[Swan] DPD settings in config does not trigger updown script on disconnect

Mike Brown mikebrown at pws.bz
Tue Jul 13 23:25:35 UTC 2021

Hello, first time writing the list.  Let me know if this is going to the wrong place.

My overall goal is for a peer running a pair HA tunnels to terminate at my libreswan node (so my node has 2 tunnels using the same right/left-subnets in their .conf, but different marks).  My local "switching" to implement the HA behavior is an updown script - on up/route it writes iptables connmark rules to send packets to the mark of the tunnel referenced in the updown invocation.  (I have no preferred "primary".)  On down/unroute it removes rules for the tunnel referenced in the invocation, leaving rules to the remaining tunnel mark only.

I have a test setup in a cloud space with end-users A and B who talk between their separate VPCs through the tunnels.  I have a pair of endpoints to mock up my peers (call them P1 and P2) in A's VPC.  And I have a node (N) in B's VPC where a tunnel each from P1 and P2 terminate.  (For cost, P1 and P2 in this test setup are also Libreswans.)  All router boxes are Libreswan 3.23, Ubuntu 18.04.5 LTS, running in the AWS cloud free-tier.

The setup passes traffic and the HA switching behavior works as intended if I issue "ipsec auto --delete p1_to_n" while on P1.
P1 sends a terminator message to N.  N calls my updown script while downing and unrouting the tunnel.  The script removes the iptables rules directing traffic into P1's xfrm tunnel but rules for P2 are still in place so traffic immediately flows over through P2.  (The routing switch on the other side for A -> P2 is handled and not relevant here.)  I can re-up and down P1 and P2 at will and see the traffic is not interrupted between A and B (as long as there is at least one tunnel up).

But, where I am having trouble is when I try to make this more realistic by suddenly blocking traffic instead of issuing a --delete.  My expectation for this scenario was that DPD would detect the disconnect, down the tunnel (as suggested in libreswan DPD code tests) and call my updown script; but that has not been the case.  I see NAT-T packets go out, but not DPD and lastdpd=-1 never changes.  If I disable NAT-T (which may cause me other problems with AWS public addressing) I do see an R_U_THERE and _ACK, but only once.  After the first NAT-T disabled DPD exchange, I see "DPD: no need to send or schedule DPD for replaced IPsec SA" repeatedly (every 30 seconds, matching my dpdtimeout) but I never see another DPD exchange.  I used iptables DROP on in/out to model a disconnect but also tried AWS ACLs in case there was some difference. (Netlink seems to recognize the inability to send when the drop rules are in place.)

I've done quite a bit of diving to see what's happening and am happy to drop both my digest and/or raw-logs here, but as a new user I first wanted to check if I'm just missing something entirely before I completely word vomit on the mail list.

Thank you in advance,

▸ **Supplied information**:

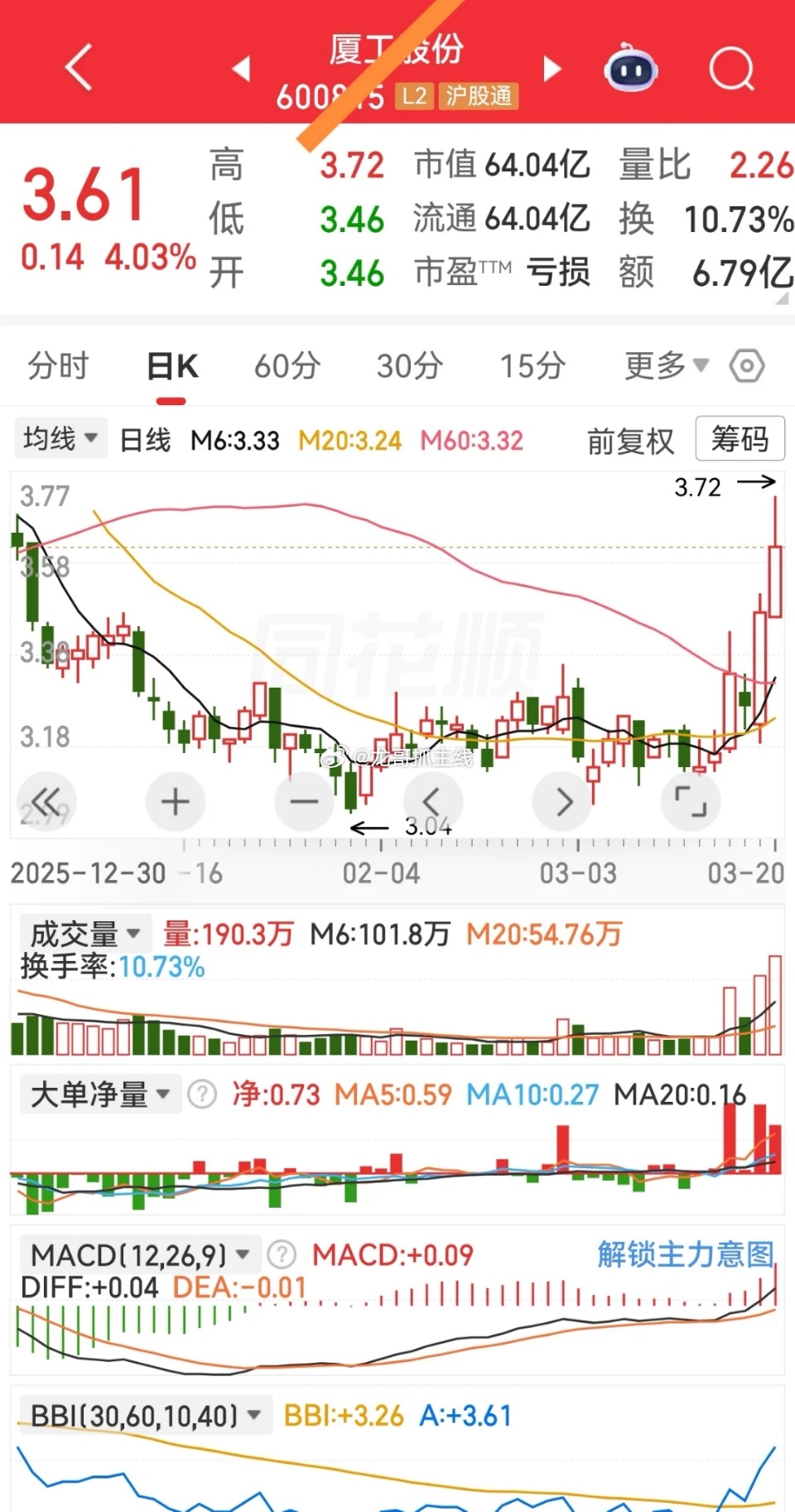The image size is (795, 1512).
Task: Open the MACD(12,26,9) indicator dropdown
Action: point(139,1255)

▸ **To-do list**:
1. In the Libreswan mailing list post, which Libreswan version do all the router boxes run?
2. In the Libreswan mailing list post, rewrite everything from "P1 sends a terminator" down to "one tunnel up).", swapping "terminator message" for "delete notification".

▸ **Replies**:
1. Libreswan 3.23

2.
P1 sends a delete notification to N.  N calls my updown script while downing and unrouting the tunnel.  The script removes the iptables rules directing traffic into P1's xfrm tunnel but rules for P2 are still in place so traffic immediately flows over through P2.  (The routing switch on the other side for A -> P2 is handled and not relevant here.)  I can re-up and down P1 and P2 at will and see the traffic is not interrupted between A and B (as long as there is at least one tunnel up).